Friday, May 27th, 2011

Big Boi ft. Janelle Monáe – Be Still

I will get the wagon back on the road…



[Video][Website]
[6.50]

Anthony Easton: I was talking to a friend just before Easter vigil was starting, and we were mentioning about how storytelling as a legitimate sermon method was under rated and under used. I feel the same way about hip-hop, and I think Big Boi and Monáe are genuinely great story tellers –her verses here, deft, come from a hip-hop tradition, but would be impossible without Dinah Washington or Dionne Warwick.

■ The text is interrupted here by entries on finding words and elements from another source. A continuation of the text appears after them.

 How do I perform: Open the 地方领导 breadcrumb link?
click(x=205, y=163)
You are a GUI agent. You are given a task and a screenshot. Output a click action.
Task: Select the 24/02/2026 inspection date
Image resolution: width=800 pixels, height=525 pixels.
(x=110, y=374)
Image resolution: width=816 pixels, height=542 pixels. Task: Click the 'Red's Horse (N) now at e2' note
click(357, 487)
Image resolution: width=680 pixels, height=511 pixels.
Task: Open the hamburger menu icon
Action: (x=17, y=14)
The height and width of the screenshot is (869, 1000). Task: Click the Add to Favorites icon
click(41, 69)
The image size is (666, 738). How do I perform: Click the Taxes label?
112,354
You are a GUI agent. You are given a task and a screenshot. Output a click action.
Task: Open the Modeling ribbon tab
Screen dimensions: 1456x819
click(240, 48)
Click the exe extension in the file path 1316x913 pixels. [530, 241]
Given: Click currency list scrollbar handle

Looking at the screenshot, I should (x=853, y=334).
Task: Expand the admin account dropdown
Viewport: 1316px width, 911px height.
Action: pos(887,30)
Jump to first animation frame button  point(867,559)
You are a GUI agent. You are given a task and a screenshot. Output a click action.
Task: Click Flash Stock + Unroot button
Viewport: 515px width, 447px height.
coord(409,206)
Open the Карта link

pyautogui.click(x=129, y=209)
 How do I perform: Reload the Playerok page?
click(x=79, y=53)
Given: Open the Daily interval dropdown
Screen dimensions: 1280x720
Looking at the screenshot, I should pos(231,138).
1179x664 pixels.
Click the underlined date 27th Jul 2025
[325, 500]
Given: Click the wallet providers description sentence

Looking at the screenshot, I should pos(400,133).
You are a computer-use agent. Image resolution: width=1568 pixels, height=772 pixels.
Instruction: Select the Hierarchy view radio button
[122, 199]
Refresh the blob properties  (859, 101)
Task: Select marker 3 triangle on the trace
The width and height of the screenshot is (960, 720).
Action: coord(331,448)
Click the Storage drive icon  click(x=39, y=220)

Having both of those work makes an object of prismatic beauty.
[10]

Alfred Soto: The percussion, whistling New Romantic synth, the intro question about teabagging — all this and Janelle Monáe, an android and an arch one too. So many ideas yet I hear no attempt to integrate them, which is probably the point.
[4]

Jer Fairall: A Sir Lucious Left Foot filler track becomes a throwaway single that sounds like an ArchAndroid filler track on account of being nearly all Janelle hook and almost no Big Boi. Which would be fine were the hook itself not so wishy washy.
[5]

John Seroff: Bookended by a pair of truly inane skits, “Be Still” is the prettiest, gentlest cut off my favorite album of 2010. Big Boi is relegated to a supporting role, ceding the spotlight to Monáe. She certainly knows what to do with it; this sort of funkadelic torch song comes off perfectly natural and unforced, especially in comparison to much of the overstuffed, one woman Broadway show that was Archandroid. Janelle and Fat Stacks really thrive in each others company and even if “Be Still” never quite reaches the incandescent heights of “Tightrope”, it’s still as good as anything these two have done, either together or separately. That’s saying a lot.
[9]

Chuck Eddy: I hate the punchline-less teabag/teatime joke-or-whatever at the start, have no real use for the crack-bust skit at the end. And I pretty much can’t stand Janelle’s show-tune/supper-club/Judy Garland side, which zeroed out the intermittent funky band parts when I saw her live during SXSW; that she’s got basically just an average voice, and that there’s nothing especially interesting about her conceptualizing besides being, you know, conceptual, didn’t help. Anyway, that last complaint admittedly has nothing to do with this song. I have nothing to say about what Big Boi does — he does what he does, and it sounds okay, usually. But there’s nothing in it I care about, and sounds to me like he’s spinning his wheels.
[5]

Asher Steinberg: Who ever would have thought that Big Boi’s flow would sound dated one day? It does here; for a moment I felt transported to 2003. Thanks to Janelle, it was only for a moment though, as she drones on for the rest of the song about the virtues of a loveless life (or adolescence, at least), dully channeling someone or another who she’s not.
[4]

Jonathan Bogart: In which Janelle Monáe contrives to sound oddly like Stereolab, and not just because of the buzzing synths she’s surrounded by. I adore the affectlessness of her singing here, not least because it cuts out her worst musical-theater tendencies and gives Big Boi’s nimble flow a smooth flat surface against which to bounce.
[8]

Ian Mathers: Given the pedigree, I suppose this is slightly underwhelming, but another way to think about “Be Still” is just that it’s solid, satisfying. It’s pleasures aren’t as pyrotechnic as the best stuff from either participant, but they’re just as durable.
[7]

5 Responses to “Big Boi ft. Janelle Monáe – Be Still”

  1. divisive!

  2. Janelle told a story here? Would that be the part where she sang:

    I love bein in love
    Then you let me down, turned my heart around
    Givin up on love, makes my ocean drown
    You lived in my heart

    That’s a story?

  3. Have a different definition?

  4. I still think this is meh, but having just seen Janelle over the weekend and consequently falling in love with her all over again, I really wish I could be hearing this through some of it’s bigger supporters’ ears.

  5. Well, I suppose the statement “you let me down, turned my heart around… you lived in my heart” is a very truncated story of sorts, but it certainly doesn’t make her a great story-teller, not within the context of this song anyway. I tend to associate “great story-telling” with detail, some semblance of narrative, etc.